6.7 KiB
Appendix A
Entropy1
The entropy of a random value gives us the "surprise" or "informativeness" of knowing the result.
You can visualize it like this: "What can I learn from getting to know something obvious?"
As an example, you would be unsurprised to know that if you leav an apple mid-air it falls.
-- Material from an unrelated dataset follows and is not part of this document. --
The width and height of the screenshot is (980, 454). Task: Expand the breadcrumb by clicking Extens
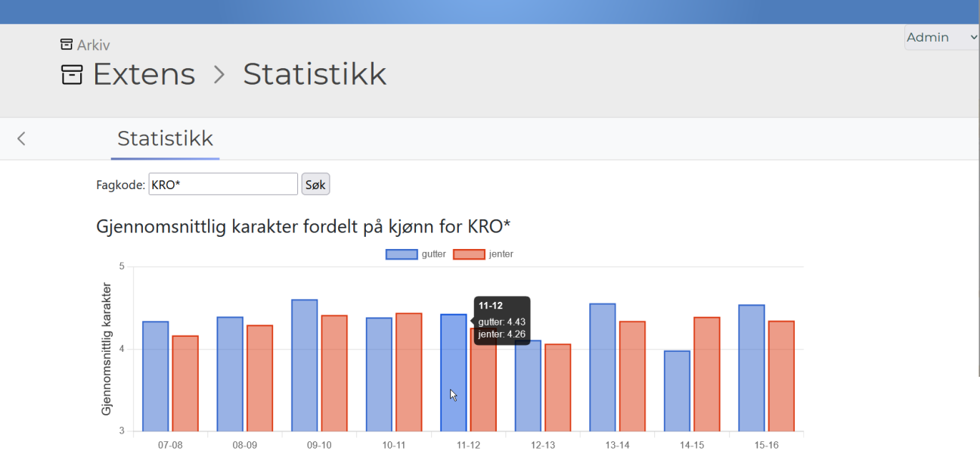(144, 73)
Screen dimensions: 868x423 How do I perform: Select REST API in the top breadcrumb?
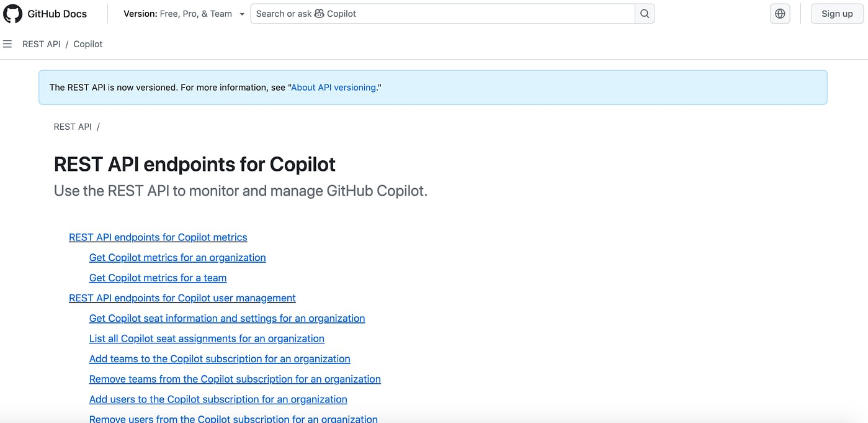point(42,44)
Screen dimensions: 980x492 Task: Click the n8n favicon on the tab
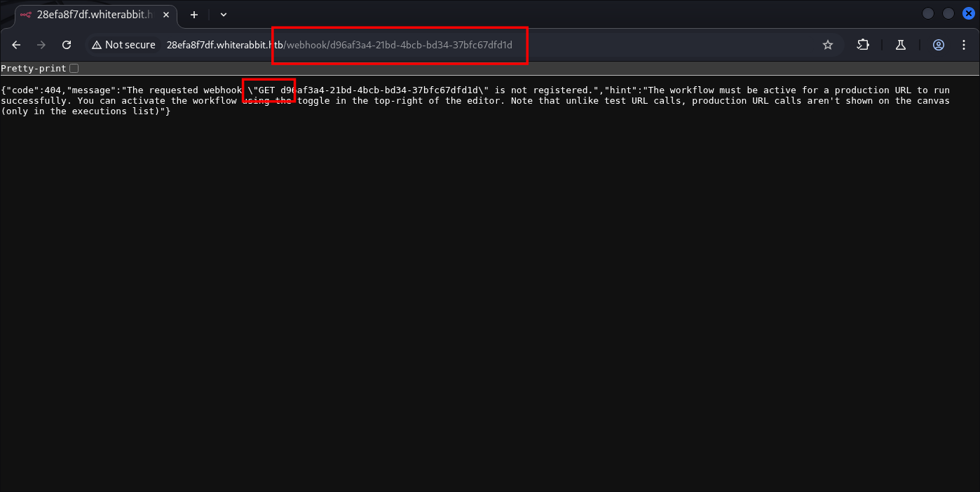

However, if it where to remain suspended, that would be mind boggling!
The entropy now gives us this same sentiment analyzing the actual values, the lower its value, the more suprising the events, and its formula is:
H(\mathcal{X}) \coloneqq - \sum_{x \in \mathcal{X}} p(x) \log p(x)
Note
Technically speaking, anothet interpretation is the amount of bits needed to represent a random event happening, but in that case we use
\log_2
Kullback-Leibler Divergence
This value gives us the difference in distribution between an estimation q
and the real one p:
D_{KL}(p || q) = \sum_{x\in \mathcal{x}} p(x) \log \frac{p(x)}{q(x)}
Cross Entropy Loss derivation
Cross entropy2 is the measure of "surprise"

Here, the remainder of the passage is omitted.